Novocaine For The Soul

« Les nouvelles technologies avaient énormément étendu les possibilité d’assemblages de son. J’ai appelé des potes pour leur demander s’ils connaissaient des gens qui faisaient de la musique sur ordinateur (…) C’était un nouvel horizon qui ouvrait dans mon esprit une infinité de potentialités. Je me sentais artistiquement régénéré (…) J’étais emballé par cette chanson. J’avais le sentiment d’entamer une phase inédite. »

Electro Shock Blues

« Je voulais honorer la mémoire de Liz (sa soeur, ndr) en adoptant son point de vue (…) Etre capable de faire ces chansons, c’est ce qui m’a sauvé. Liz n’a jamais eu ça. Elle se sentait complètement vide et perdue. Je voulais lui faire ce cadeau: faire d’elle une artiste en mettant ses mots en musique (…) J’y mélangeais ses propres mots et ce que j’imaginais avoir été son ressenti. »

Ant Farm

« Le temps passé à essayer de tirer quelque chose de positif de tout ça était ma raison de vivre.

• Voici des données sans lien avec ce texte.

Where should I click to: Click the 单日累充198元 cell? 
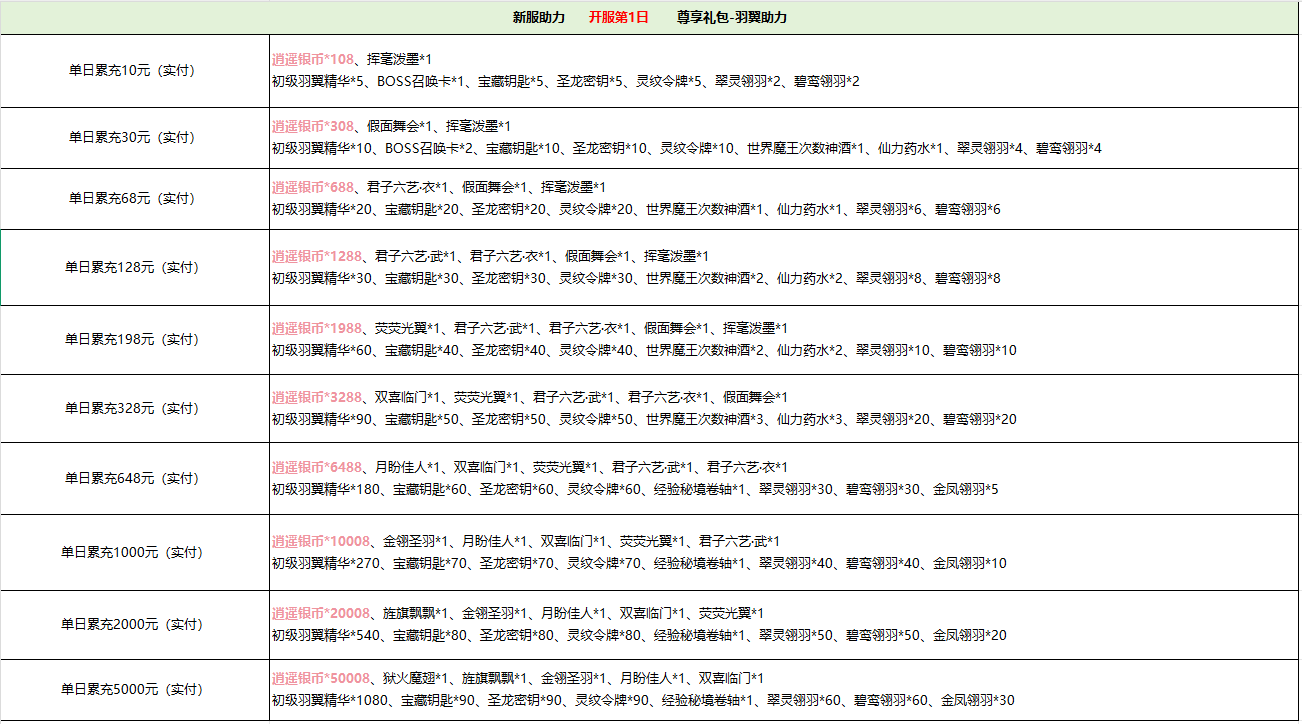(132, 340)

Dès que j’arrêtais d’écrire ou d’enregistrer, j’étais trop malheureux (…) En tournée, j’étais assis un après midi sur le lit de ma chambre d’hotel dans la campagne française, pensant à ma mère, à l’évolution de notre relation au cours des années et à la personne que j’étais devenu. J’ai attrapé ma guitare acoustique et je me suis mis à chanter »

Dead of Winter

« La chanson la plus triste de ma vie. Même si elle était triste, je voulais qu’elle fasse office de déclic pour ceux d’entre nous qui étaient encore bien vivants ».

Packing Blankets

« Comme guidé par mon instinct de survie, j’ai senti qu’il fallait que je me concentre sur le côté positif des choses et que j’essaie de voir cette période de ma vie comme une sorte de nouveau départ. J’ai commencé à écrire des chansons qui reflétaient parfois la tristesse qui me submergeait, conséquence naturelle de la mort, mais qui célebraient aussi la vie. Ces deuils m’avaient fait comprendre une chose, c’est que j’étais bien vivant ».

It’s a Motherfucker

« Les responsables de la campagne destinée à faire élire à la Maison Blanche George W Bush (…) ont désigné l’album « Daisies Of The Galaxy » comme exemple des obscénités que l’industrie du divertissement vend aux enfants. (…) La pochette du CD ressemblait à une couverture de livre de contes et les chansons avaient des titres comme « It’s a Motherfucker » (qui était en fait une tendre ritournelle sur la rupture éprouvante avec ma dernière petite copine qui me manquait ») (…) C’était génial. On pouvait télécharger mes paroles sur le site « George W Bush president ».

Dog Faced Boy

« La première chanson écrite pour l’album avec John Parish s’appelle « Dog Faced Boy ». Une femme m’avait raconté que les autres élèves se moquaient d’elle quand elle était petite parce qu’elle avait les bras poilus (…). Elle suppliait sa mère, chrétienne fondamentaliste, de les raser, mais en vain. Elle est devenue très jolie en grandissant et a eu le dernier mot. (…) J’ai modifié l’histoire pour que ce soit un garçon au visage velu (…) ce qui me permettait de chanter de manière plus convaincante à la première personne ».

Citations extraites de « Tais Toi ou Meurs », 13e Note Editions.